▶ [Exercise tasks]
1. Could you duplicate the Kite Pharma layoffs article word for word, from "In a letter" up to and including "unit’s strategic priorities."?
2. Which organizations are named in the Kite Pharma layoffs article? List every one.
3. How would the Kite Pharma layoffs article go on? Supply the next part, starting after its last sentence.

***** Passage provided *****

Gilead Sciences' Kite Pharma cell therapy unit is undergoing a business review that will result in layoffs to about 7% of the organization’s workforce.
In a letter sent to staff this week that was obtained by Fierce Biotech, Kite Pharma Executive Vice President Cindy Perettie previewed a “refreshed business strategy” that would better align the unit’s strategic priorities.
“As a result of this careful review, certain functions are reorganizing their team structures to optimize how we deliver on our strategy," the letter said. "In some cases, we are also making the decision to reduce the number of roles in certain areas of our business that are not aligned to our refreshed strategic priorities and in areas where there may be more efficient ways to achieve those priorities, which may impact some team members."
A spokesperson for Gilead confirmed the changes and said the cuts affect 7% of the workforce, however about 90 roles are being created that are better aligned with the organization’s focus. That means the net impact is about 5%, according to the spokesperson.
“While our business is performing well and we are making a meaningful impact for patients eligible for CAR T therapy, we believe there is a great deal of opportunity to continue to drive the adoption of our therapies,” the company said in a statement. “Therefore, we are taking measures to further align our business for future growth, including streamlining some areas of the organization to better optimize operational efficiency.”
According to the letter, the layoffs are focused on the U.S. and any changes outside the country “are anticipated to be small.”

***** Records *****

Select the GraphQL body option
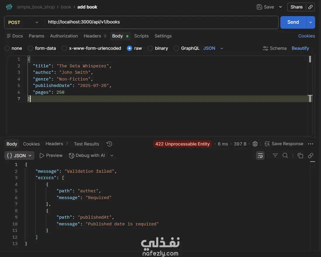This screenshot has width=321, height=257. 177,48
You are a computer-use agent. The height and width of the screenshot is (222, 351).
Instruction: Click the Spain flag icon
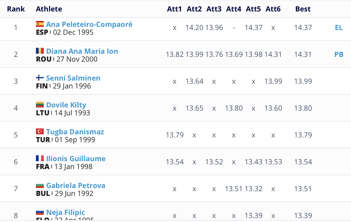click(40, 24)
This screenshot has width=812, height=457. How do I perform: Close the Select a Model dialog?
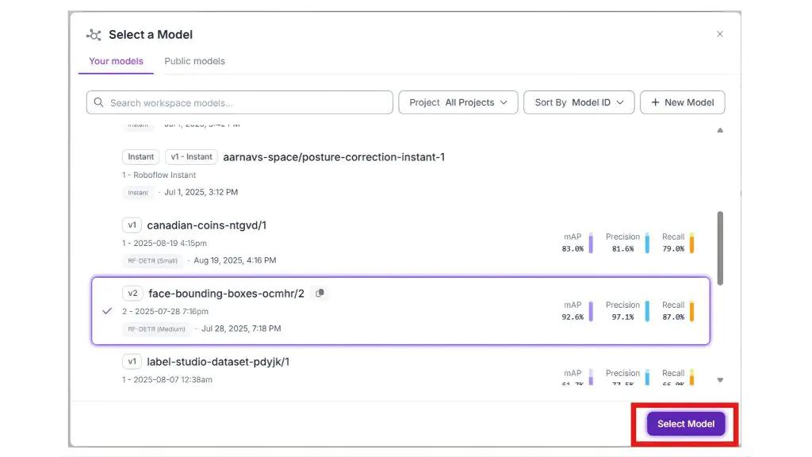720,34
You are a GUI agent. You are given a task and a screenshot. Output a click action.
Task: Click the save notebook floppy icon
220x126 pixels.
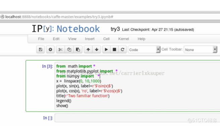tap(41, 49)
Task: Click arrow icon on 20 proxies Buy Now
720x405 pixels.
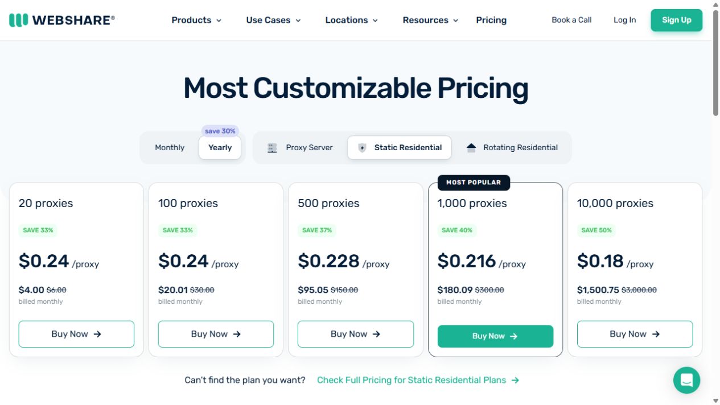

*****

▶ [Task-by-task answers]
1.
In a letter sent to staff this week that was obtained by Fierce Biotech, Kite Pharma Executive Vice President Cindy Perettie previewed a “refreshed business strategy” that would better align the unit’s strategic priorities.

2. Gilead Sciences, Kite Pharma, Fierce Biotech

3.
The affected employees have received notices to meet with company leaders to discuss the changes, Perettie wrote. There will be a number of town hall meetings this week for different sections of the unit and a global all hands meeting is scheduled for Thursday, Nov. 30 “to share updates as one Kite team.”
“We have made difficult decisions, but we believe these changes will help position the company for more sustainable growth and enable us to reach more patients,” Perettie wrote. “Change can be unsettling – especially where there may be a direct impact to your colleagues or to you personally.”
Perettie, who took the top spot at Kite Pharma in May 2023, promised that the company will work with the affected employees to identify potential opportunities within Gilead or Kite.
The layoffs come just as another headwind arrives for Kite Pharma. The FDA announced a safety review of CAR-T therapies Tuesday after reports of secondary cancers following treatment with approved cell therapies. Kite’s Yescarta and Tecartus were among the six approved cell therapies on the FDA’s list of medicines that are subject to the review.